Stanford University civil and environmental engineer Mark Z. Jacobsen has researched the ongoing global energy transition extensively and says there is little to be lost and much to be gained by ending the planet’s fossil fuel addiction.
“Transitioning the U.S. and world to 100 percent clean, renewable energy will reduce energy, health and climate costs substantially while creating jobs and increasing energy security,” he said. “To avoid the most severe consequences of global warming, we need an 80 percent worldwide transition by 2030 and 100 percent no later than 2050, and ideally, earlier.”
Colorado State University climate scientist Scott Denning argues that such a transition could be achieved with less disruption and cost to society than previous transformations, like rural electrification or the internet revolution. The only thing hindering that is the lack of political and social will, he said, as well as lobbying by the fossil fuel industry.
“The consequences of failure are staggering,” said Denning, who studies greenhouse gases.
Unchecked, global warming impacts will spiral out of control, wiping out critical ecosystems, threatening global food supplies, displacing millions of people and raising the likelihood of conflicts over resources like water, he said.
“It would be worse than anything anybody alive has ever experienced,” he said. “Worse than the Great Depression. Worse than the World Wars. Worse than 9/11 and coronavirus and the USSR and everything. Maybe the Black Death of the 14th Century is a good analog in terms of socio-economic and political and cultural impacts.”
It’s also important to remember that the climate won’t start cooling when the Keeling Curve shows global emissions dropping to zero. The heating power of greenhouse gas pollution will increase for several more centuries after that.
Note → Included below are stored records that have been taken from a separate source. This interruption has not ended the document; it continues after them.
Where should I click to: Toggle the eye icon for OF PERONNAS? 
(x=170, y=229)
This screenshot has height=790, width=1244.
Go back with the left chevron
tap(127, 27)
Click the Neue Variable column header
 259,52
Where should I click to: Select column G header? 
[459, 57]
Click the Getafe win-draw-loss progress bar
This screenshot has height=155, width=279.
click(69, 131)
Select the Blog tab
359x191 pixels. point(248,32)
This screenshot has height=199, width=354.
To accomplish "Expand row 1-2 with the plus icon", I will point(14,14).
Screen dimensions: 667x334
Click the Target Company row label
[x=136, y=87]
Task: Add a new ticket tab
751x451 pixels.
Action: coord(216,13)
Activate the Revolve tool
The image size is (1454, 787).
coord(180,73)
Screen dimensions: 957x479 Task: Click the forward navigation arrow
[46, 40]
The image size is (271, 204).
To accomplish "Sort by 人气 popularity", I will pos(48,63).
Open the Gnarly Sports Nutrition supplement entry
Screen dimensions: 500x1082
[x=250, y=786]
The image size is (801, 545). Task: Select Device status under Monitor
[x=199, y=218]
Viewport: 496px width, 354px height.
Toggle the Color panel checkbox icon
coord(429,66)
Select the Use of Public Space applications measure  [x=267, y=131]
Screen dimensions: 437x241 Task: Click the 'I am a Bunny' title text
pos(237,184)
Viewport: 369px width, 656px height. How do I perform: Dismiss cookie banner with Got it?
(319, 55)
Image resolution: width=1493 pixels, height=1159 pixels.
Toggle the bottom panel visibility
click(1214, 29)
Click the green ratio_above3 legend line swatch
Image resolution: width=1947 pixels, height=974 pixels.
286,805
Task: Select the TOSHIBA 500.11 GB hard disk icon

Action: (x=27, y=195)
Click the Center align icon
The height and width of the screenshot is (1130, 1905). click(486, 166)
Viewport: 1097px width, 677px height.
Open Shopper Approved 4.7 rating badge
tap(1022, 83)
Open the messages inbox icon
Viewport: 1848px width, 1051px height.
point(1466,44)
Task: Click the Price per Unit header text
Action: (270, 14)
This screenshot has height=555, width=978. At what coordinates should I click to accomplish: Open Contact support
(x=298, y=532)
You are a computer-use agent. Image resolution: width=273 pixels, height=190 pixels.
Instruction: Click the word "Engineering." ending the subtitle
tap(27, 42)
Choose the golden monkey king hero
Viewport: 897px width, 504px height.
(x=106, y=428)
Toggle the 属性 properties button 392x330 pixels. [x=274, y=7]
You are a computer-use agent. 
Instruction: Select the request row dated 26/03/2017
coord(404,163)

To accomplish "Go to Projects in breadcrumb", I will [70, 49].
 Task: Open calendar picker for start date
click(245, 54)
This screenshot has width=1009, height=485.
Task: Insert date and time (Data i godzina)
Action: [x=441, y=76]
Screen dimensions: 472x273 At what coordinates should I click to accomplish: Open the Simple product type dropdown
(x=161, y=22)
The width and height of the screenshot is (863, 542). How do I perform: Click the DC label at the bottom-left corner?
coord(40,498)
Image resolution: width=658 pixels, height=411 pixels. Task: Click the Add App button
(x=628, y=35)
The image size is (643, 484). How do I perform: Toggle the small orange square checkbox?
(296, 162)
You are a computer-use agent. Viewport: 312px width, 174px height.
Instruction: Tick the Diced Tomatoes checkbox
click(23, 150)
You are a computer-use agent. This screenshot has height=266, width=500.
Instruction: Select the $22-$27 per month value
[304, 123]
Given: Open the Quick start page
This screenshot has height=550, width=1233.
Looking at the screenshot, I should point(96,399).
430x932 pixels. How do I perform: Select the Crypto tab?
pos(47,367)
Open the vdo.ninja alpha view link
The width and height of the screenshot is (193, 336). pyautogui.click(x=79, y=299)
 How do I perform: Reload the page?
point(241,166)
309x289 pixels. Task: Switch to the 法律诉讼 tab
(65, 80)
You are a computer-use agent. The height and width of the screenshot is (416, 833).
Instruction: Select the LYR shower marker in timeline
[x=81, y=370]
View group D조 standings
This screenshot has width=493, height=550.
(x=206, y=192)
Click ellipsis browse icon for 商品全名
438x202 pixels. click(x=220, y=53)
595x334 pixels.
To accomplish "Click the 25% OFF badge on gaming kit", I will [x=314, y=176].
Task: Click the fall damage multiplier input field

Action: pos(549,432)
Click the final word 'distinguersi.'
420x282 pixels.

“The Keeling Curve will not go back down when total emissions stop, except over many, many generations,” he said. “The good news is that neither will it go up once we stop burning carbon … the Keeling ‘Curve’ will become the ‘Keeling Flat Line’ with seasonal wiggles.”
Denning believes this is guaranteed to happen “as the terrible consequences of climate change become more clear and stopping them becomes a matter of survival for the world economy and civilization.”
“The only question is how bad we make it on ourselves before we stop making it worse,” he said.